Researchers at the Ulsan National Institute of Science and Technology (UNIST) have developed a clever AI-driven method to forecast how much CO2 is absorbed by terrestrial plants – the very same process that tackles around 30% of global emissions through photosynthesis. This new approach harnesses high-frequency data from the Himawari-8 satellite, generating a detailed, hourly picture of the gross primary production (GPP) that underpins our planet’s carbon uptake.
Led by Professor Jungho Im, the team’s model provides estimates at an impressive daily and hourly cadence, ideal for those who’ve ever wrestled with the limitations of polar-orbiting satellites that only capture a few snapshots per day. GPP, which measures the carbon fixed by plants during photosynthesis, is a key indicator for assessing ecosystem health and carbon sequestration. By using data collected every 10 minutes, the model significantly enhances prediction accuracy, all while integrating vital meteorological inputs like Aerosol Optical Depth (AOD). AOD, a measure of fine dust and particulate matter in the air, plays a major role in how sunlight filters through to the surface, affecting how efficiently plants can work their photosynthetic magic.

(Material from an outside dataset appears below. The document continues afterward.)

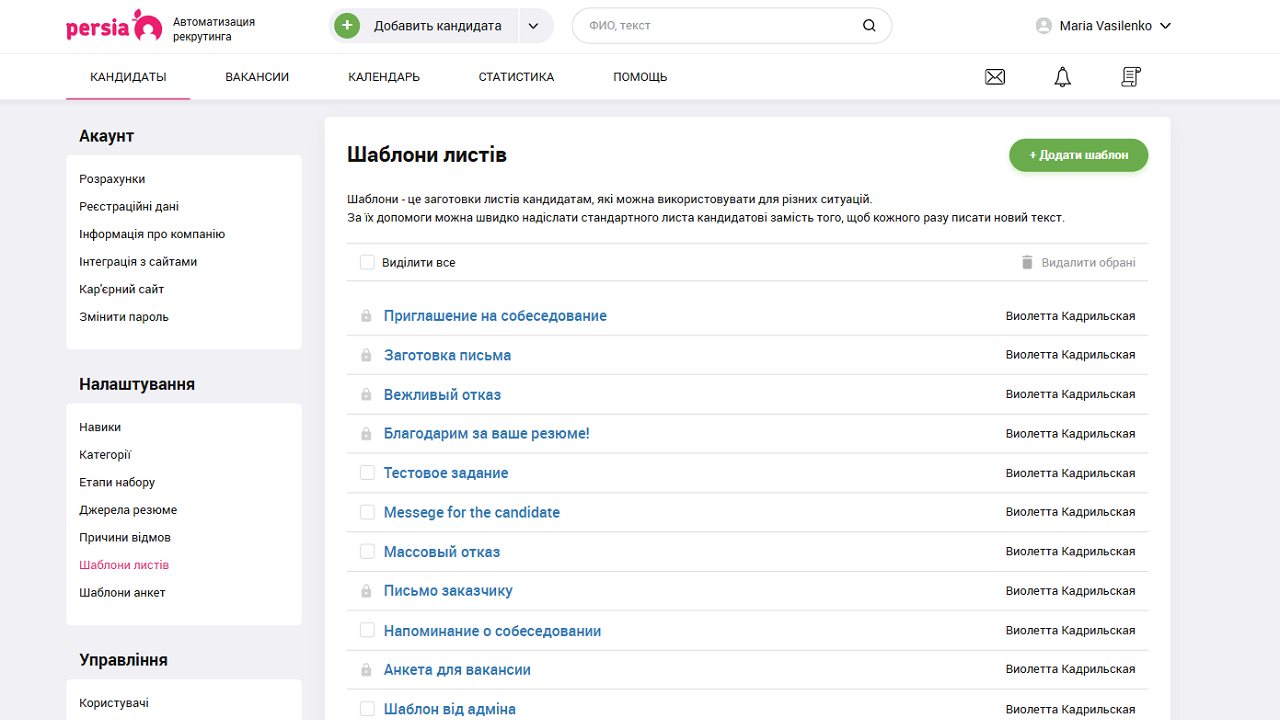1280x720 pixels.
Task: Click lock icon beside Приглашение на собеседование
Action: [x=366, y=316]
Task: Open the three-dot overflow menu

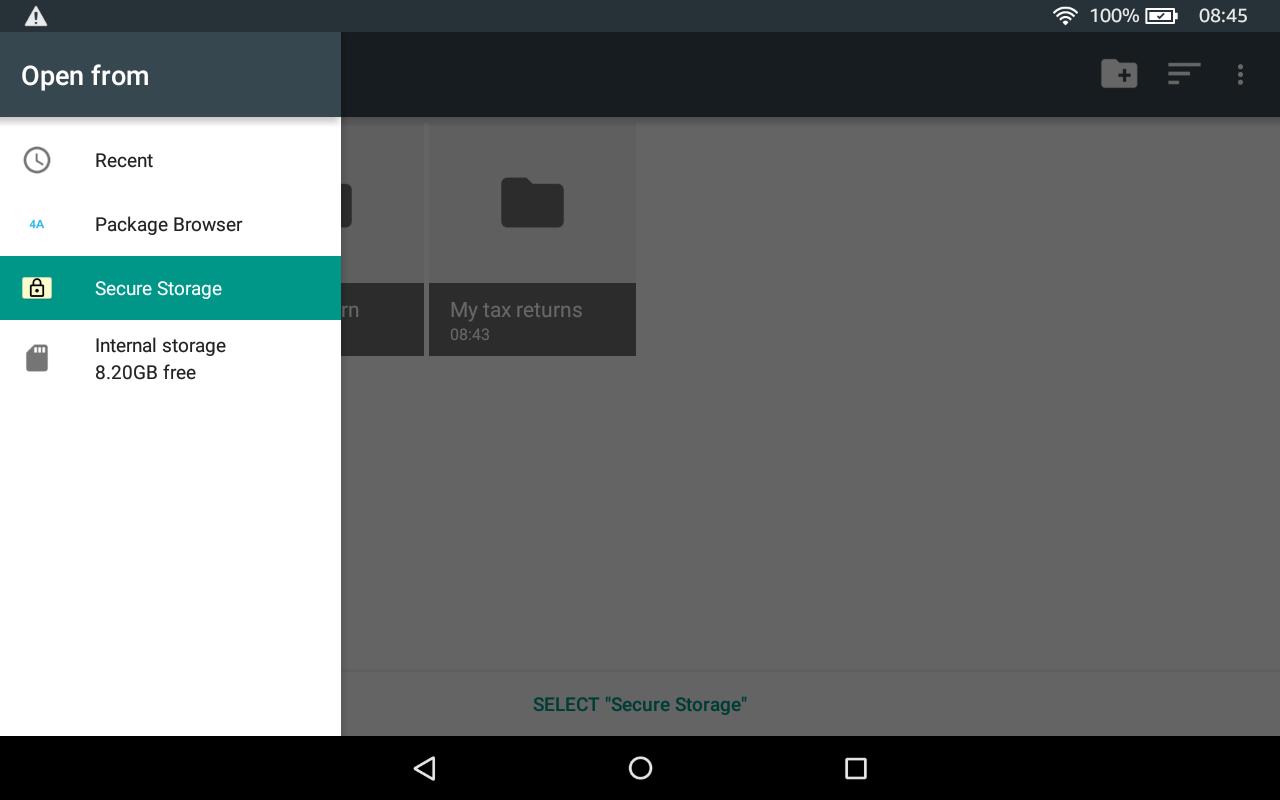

The researchers also made clever use of SHapley Additive exPlanations (SHAP) to clarify which factors are driving the model’s predictions. You’ll find that AOD exerts a noticeable influence during the early morning and late evening when the sun sits low in the sky, perfectly aligning with the idea that scattered light can make a significant difference to photosynthesis. According to Professor Im, the model’s ability to track carbon absorption across East Asia at a 2 km resolution around the clock offers a valuable tool for those involved in ecosystem studies and vegetation monitoring.